### WHAT IS BEING ASKED
Reproduce word for word the stretch of the "Pineapple Express" review from "It's Franco, however, who" through "unique hitchhiking pose.".

### PAGE TEXT
================================

He runs a close second to James Franco, as slack-jawed pot dealer Saul. Franco is Cheech, Chong and Dave Chappelle in "Half Baked," rolled into a joint so comically intoxicating it could be outlawed.
"Pineapple Express," named for the super-strain of marijuana Saul and pal Dale (Rogen) smoke, flows with a rhythm similar to last year's "Superbad," which was also written by Rogen and Evan Goldberg and produced by Judd Apatow.
There is little plot; there's hardly any room for one because there are too many laughs.
Dale witnesses a murder. He and Saul spend the rest of the film on the run from a drug kingpin (Gary Cole) and a dirty cop (Rosie Perez).
It's Franco, however, who does the killing. No sentence, gesture or expression of Franco's is anything short of genius in this high-caliber comedy.
His guffaws at reruns of "The Jeffersons" are funnier than the jokes he's laughing at, and his mouth is a quip-dispensing machine for random non sequiturs (he wonders aloud whether his enemies will send barracudas after him). He's also proud to display a, let's say, unique hitchhiking pose.
Dale, who holds down a job as a process server, is clearly the more upstanding of the two pals, but you'd hardly call a guy who dates a high school girl (Amber Heard) a role model.
Like a good basketball point guard, Rogen enhances his teammate's skill by constantly setting him up for crowd-wowing moves. His offhand reactions and seemingly ad-libbed evaluations of Saul's stupor are gems in their own right. Rogen knows this is Franco's movie and doesn't try to out-crazy his partner.
Turning toward action clichés, the filmmakers unleash the same silly brilliance that affixed the name McLovin to a fake ID in "Superbad." With arguably the two funniest summer comedies in the last two years, this brain trust has got a nice thing going (Apatow and Rogen also made "Knocked Up"), and the group will get together next for "The Green Hornet" in 2010.
When two idiots get involved in car chases, fist fights or kicking down of doors, and those idiots base their ideas of what to do on movies they half-watched while toking up, the results are funny enough to make a hardened movie critic fall forward and spit on people sitting in front of him.
Villains in comedies are almost always forgettable straight roles, but Cole as the drug lord and Perez as the officer — "what an adorable little cop," Saul calls her — hold their own amid the Franco-Rogen hurricane, crafting a disturbing yet disarming romantic attachment.
Dale and Saul are occasionally joined by Red (Danny R. McBride), a gun-toting pothead who is nearly their equal in stupid pseudo-masculinity. Sticking to the "Superbad" formula, Red is the eternally trampled-upon third wheel.
If you've ever chuckled at a pot comedy, you have no choice but to get out and see this one. Franco and Rogen light it up in every sense of the expression.

================================

### PROVIDED MATERIAL
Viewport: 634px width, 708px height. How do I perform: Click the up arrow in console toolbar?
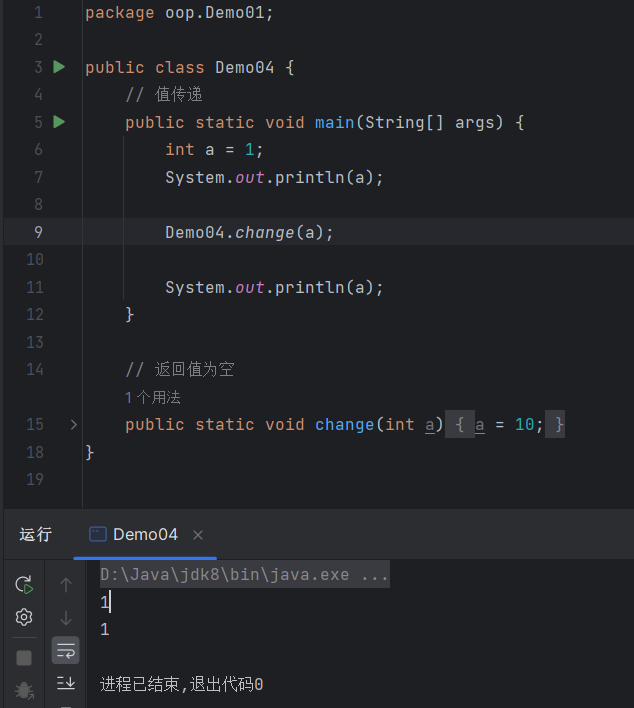66,585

================================

### THE SOLUTION
It's Franco, however, who does the killing. No sentence, gesture or expression of Franco's is anything short of genius in this high-caliber comedy.
His guffaws at reruns of "The Jeffersons" are funnier than the jokes he's laughing at, and his mouth is a quip-dispensing machine for random non sequiturs (he wonders aloud whether his enemies will send barracudas after him). He's also proud to display a, let's say, unique hitchhiking pose.